I’m the decider, and I decide what is best


Bush: “I hear the voices, and I read the front page, and I know the speculation. But I’m the decider, and I decide what is best. And what’s best is for Don Rumsfeld to remain as the secretary of defense.” (video here) A condescending but infantile moron who hears voices, and reads the funnies front page.

Oh, and he also refused to take the option of hitting Iran with nuclear weapons off the table.

(“Brando” suggests reasons the Iranians are enriching uranium, including: “Giving President Bush a reason to say “nuc-u-lar” a lot. That always cracks us up.”

What can’t The Decider decide? What to do with his hands. Here he is with Lebanese Prime Minister Siniora.




Bad touch! Bad touch!


Hey, you know Dick Cheney’s daughter is also Lebanese.

No excuse or justification is possible


Secretary of War Rumsfeld told Rush Limbaugh today that if we’d listened “every time there were critics and opponents to war... our country would be a totally different place,” adding, “for example, if we hadn’t started the Spanish-American War, we wouldn’t have that nice base in Guantanamo to torture prisoners in.”

The White House issued a statement about the bombing in Tel Aviv, in which 9 people died. They’re against it. Indeed, “no excuse or justification is possible.” And the Pentagon issued a statement about the killing of 7 Afghan civilians by American troops. In that case, evidently some excuse or justification was possible. But not apologies, and I stress this because some news reports said that the military apologized for killing innocent bystanders. In fact, it said that it “regretted” the deaths, but blamed them on “terrorists” for “expos[ing] innocent civilians” to the “grave risk” that Americans would shoot them.

A nice piece of reporting from the Times (London) Monday about those brave men walking a beat in Baghdad: postmen. They have to take different routes to avoid being kidnapped, figure out where people have disappeared to, and sort out mail sent to addresses that no longer exist.

You’ll remember I linked to this Sunday Times story about plans for a “second liberation of Baghdad,” described this way by a Pentagon adviser: “If you cut up the city into pieces neighbourhood by neighbourhood, you can prevent it from becoming a major urban fight.” And we see in the NYT that troops have already “sealed off” a Sunni neighborhood in Baghdad. If these tactics sound at all familiar, well, today’s Ha’aretz says that one response to the suicide bombing (besides the shelling of Gaza, which has killed at least 25 this month) will be “Stricter implementation of the policy of separating the West Bank into sections, in an effort to prevent Palestinians from moving from one section to another”. Great minds think alike, or something.

Monday, April 17, 2006

Stoned


China is bestowing upon a no-doubt grateful Tibet a 35-ton, 24-foot statue of Mao, which they decided was a cheaper way of “marking” their territory than the original plan, which involved tanker trains full of urine.

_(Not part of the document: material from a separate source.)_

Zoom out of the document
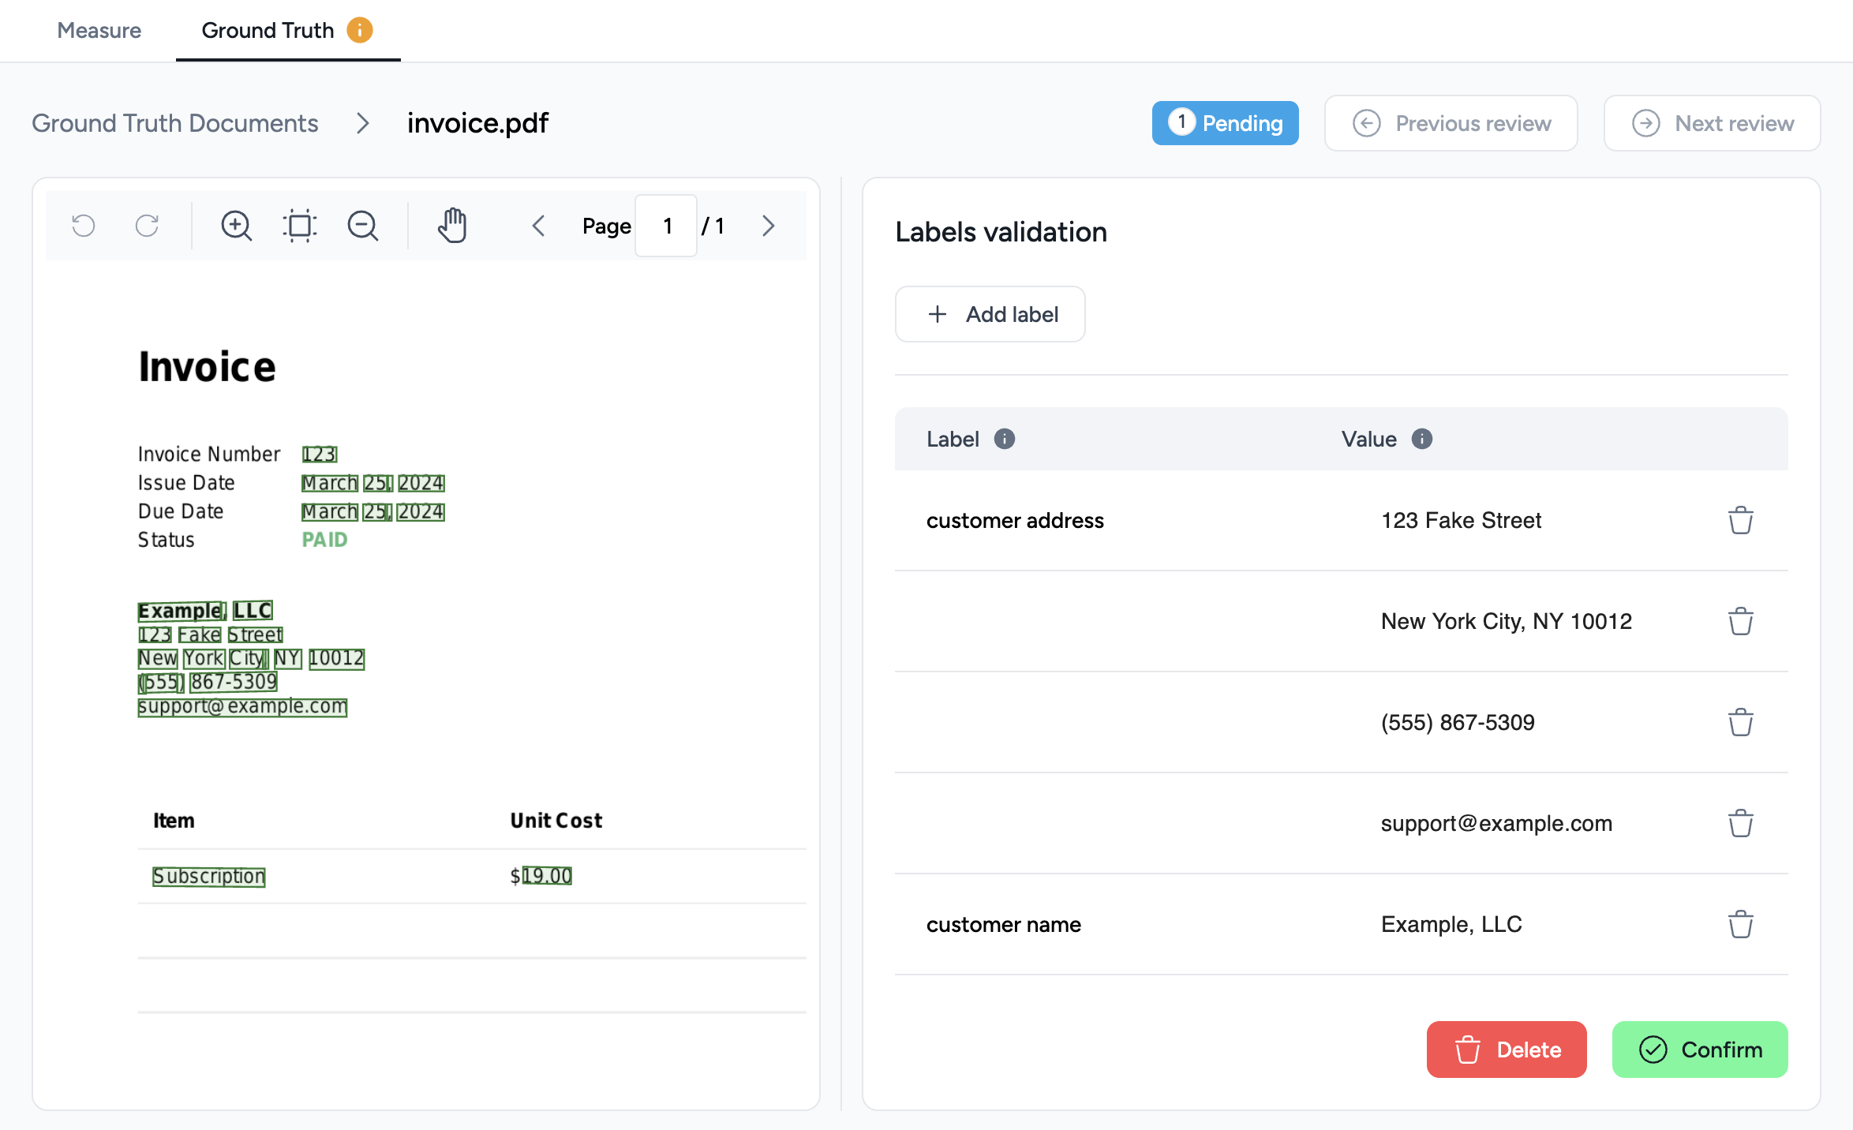1853x1130 pixels. pos(363,226)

The sculptor claims that he tried to make Mao look a bit like Buddha. Searching for stories on this, I couldn’t help but notice that Xinhua, the Chinese government news agency, also features prominently a story, “Cruise: Holmes is a Scientologist.” Evidently that’s big news in China. Big “Dawson’s Creek” and “Risky Business” fans, I’m guessing.

Speaking of granite (the Mao statue, not Tom Cruise’s acting) (or the contents of Katie Holmes’s head for getting involved with Tom Cruise), Bush today visited a Europa Stone Distributors. Here, he is seen mesmerized by his own reflection in a polished granite table.


Little-known fact: Dick Cheney casts no reflection.

Here, he is seen hangin’ with some of the workers there, in a picture which is in no way awkward.